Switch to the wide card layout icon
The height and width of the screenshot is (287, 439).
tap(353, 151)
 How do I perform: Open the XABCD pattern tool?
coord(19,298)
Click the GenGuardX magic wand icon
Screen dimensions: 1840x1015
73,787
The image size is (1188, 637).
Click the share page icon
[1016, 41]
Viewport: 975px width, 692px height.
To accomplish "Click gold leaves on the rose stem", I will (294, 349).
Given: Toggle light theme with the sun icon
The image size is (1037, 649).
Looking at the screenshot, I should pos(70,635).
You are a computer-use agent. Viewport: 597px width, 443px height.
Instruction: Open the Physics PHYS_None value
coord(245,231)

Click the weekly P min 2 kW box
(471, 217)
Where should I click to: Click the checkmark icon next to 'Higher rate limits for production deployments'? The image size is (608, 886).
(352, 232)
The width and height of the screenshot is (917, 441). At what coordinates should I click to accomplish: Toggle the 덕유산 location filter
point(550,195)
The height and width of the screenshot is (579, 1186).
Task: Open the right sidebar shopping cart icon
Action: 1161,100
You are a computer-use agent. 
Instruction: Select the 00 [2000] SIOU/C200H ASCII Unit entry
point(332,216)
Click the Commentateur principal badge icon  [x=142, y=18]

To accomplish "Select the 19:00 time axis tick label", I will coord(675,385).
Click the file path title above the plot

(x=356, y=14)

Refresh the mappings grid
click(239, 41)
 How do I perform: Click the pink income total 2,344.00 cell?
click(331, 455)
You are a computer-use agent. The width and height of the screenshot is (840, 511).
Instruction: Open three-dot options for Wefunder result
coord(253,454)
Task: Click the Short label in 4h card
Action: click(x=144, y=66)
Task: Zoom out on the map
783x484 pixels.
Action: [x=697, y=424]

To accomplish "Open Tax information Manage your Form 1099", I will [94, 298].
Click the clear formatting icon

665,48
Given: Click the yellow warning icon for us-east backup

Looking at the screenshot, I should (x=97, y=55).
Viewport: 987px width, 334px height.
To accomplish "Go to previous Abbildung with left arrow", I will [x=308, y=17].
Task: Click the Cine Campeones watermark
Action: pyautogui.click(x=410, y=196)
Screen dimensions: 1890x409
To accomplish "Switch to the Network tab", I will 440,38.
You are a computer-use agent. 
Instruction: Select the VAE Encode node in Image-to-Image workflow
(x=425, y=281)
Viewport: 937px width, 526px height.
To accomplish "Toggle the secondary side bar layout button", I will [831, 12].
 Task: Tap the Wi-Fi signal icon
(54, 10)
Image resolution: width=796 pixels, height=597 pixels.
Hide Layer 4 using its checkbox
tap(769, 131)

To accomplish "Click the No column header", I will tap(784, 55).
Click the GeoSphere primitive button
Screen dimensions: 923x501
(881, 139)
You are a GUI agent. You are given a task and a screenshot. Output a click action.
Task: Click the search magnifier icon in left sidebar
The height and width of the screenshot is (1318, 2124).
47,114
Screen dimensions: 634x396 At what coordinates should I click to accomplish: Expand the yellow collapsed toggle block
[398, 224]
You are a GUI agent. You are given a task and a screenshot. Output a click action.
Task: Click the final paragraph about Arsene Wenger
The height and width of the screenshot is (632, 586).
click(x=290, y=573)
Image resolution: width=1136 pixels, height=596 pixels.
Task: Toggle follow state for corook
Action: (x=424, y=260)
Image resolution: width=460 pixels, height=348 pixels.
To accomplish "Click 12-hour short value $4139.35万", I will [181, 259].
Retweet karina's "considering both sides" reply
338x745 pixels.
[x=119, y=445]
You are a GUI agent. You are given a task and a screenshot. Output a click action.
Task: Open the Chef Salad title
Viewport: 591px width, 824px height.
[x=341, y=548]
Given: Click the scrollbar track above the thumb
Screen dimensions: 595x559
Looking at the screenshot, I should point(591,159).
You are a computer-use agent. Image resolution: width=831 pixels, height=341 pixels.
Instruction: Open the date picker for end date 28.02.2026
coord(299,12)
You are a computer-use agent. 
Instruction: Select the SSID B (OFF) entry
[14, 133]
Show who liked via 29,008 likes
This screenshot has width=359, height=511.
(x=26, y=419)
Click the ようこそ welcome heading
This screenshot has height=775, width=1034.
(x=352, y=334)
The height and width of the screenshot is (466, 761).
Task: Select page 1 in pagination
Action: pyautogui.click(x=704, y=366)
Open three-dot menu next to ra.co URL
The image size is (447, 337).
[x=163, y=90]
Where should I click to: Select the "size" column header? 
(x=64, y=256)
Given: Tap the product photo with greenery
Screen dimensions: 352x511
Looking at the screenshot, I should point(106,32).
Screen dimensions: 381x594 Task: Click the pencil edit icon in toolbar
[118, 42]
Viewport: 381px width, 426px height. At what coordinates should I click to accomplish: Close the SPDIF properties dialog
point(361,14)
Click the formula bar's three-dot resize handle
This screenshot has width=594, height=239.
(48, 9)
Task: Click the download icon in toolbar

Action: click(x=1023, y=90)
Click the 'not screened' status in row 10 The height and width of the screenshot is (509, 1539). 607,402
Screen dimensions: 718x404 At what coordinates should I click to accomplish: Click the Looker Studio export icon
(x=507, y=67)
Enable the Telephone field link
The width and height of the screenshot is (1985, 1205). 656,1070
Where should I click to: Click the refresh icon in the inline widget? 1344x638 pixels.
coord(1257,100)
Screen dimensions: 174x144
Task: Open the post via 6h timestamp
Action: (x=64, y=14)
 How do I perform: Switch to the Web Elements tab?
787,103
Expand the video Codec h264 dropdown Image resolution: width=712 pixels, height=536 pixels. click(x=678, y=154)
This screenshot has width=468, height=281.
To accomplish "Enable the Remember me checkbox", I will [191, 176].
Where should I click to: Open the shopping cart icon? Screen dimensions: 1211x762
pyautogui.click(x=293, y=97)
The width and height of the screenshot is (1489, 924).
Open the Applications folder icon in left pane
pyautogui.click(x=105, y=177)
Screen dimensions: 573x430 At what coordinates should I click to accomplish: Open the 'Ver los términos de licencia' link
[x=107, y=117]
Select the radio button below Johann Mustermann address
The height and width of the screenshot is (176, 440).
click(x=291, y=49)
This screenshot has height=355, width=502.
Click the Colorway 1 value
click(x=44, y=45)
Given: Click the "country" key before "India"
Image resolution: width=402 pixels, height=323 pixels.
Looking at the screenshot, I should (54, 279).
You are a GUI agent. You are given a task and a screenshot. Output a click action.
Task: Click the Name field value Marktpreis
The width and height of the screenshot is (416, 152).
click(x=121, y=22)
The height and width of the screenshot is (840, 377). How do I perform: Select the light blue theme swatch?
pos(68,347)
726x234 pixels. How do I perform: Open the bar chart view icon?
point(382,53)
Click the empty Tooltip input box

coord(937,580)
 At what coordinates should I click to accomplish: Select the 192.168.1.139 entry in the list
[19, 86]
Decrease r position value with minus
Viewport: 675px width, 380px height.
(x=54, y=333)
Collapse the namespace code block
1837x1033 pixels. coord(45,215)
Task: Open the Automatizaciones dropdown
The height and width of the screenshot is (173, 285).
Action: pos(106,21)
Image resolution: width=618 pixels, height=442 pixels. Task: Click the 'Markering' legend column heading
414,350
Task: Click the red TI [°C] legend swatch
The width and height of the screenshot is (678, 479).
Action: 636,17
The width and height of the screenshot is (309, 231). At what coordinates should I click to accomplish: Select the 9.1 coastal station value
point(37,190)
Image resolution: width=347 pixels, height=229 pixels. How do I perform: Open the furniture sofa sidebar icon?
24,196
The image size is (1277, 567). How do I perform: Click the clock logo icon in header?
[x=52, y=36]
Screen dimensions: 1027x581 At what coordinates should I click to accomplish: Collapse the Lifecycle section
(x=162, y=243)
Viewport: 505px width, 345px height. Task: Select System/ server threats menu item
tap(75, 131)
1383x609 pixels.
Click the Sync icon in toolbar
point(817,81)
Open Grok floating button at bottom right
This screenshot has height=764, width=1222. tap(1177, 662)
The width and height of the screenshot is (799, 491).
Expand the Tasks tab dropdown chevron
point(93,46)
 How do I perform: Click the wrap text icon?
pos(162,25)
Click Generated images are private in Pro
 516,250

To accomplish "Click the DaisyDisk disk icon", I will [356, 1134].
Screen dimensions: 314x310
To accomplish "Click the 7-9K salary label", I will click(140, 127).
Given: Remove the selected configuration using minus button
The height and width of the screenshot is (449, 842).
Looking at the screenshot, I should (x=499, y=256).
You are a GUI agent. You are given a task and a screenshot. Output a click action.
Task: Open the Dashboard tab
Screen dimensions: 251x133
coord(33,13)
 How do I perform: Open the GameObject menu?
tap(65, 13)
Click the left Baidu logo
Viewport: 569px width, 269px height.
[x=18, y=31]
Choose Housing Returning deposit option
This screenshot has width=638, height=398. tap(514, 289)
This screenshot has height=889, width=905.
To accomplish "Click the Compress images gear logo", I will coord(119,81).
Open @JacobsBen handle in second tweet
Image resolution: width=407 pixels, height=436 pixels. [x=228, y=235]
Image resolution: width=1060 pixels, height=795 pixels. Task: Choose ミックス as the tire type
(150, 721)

━━━━━━━━━━━━━━━━

» **REQUIREMENTS**:
Print the entries above again word for word, from the line containing "The width and height of the screenshot is (1489, 924)." through the line containing "click(x=121, y=22)", with both of those lines included.

» **SOLUTION TO THE EXERCISE**:
The width and height of the screenshot is (1489, 924).
Open the Applications folder icon in left pane
pyautogui.click(x=105, y=177)
Screen dimensions: 573x430 At what coordinates should I click to accomplish: Open the 'Ver los términos de licencia' link
[x=107, y=117]
Select the radio button below Johann Mustermann address
The height and width of the screenshot is (176, 440).
click(x=291, y=49)
This screenshot has height=355, width=502.
Click the Colorway 1 value
click(x=44, y=45)
Given: Click the "country" key before "India"
Image resolution: width=402 pixels, height=323 pixels.
Looking at the screenshot, I should (54, 279).
You are a GUI agent. You are given a task and a screenshot. Output a click action.
Task: Click the Name field value Marktpreis
The width and height of the screenshot is (416, 152).
click(x=121, y=22)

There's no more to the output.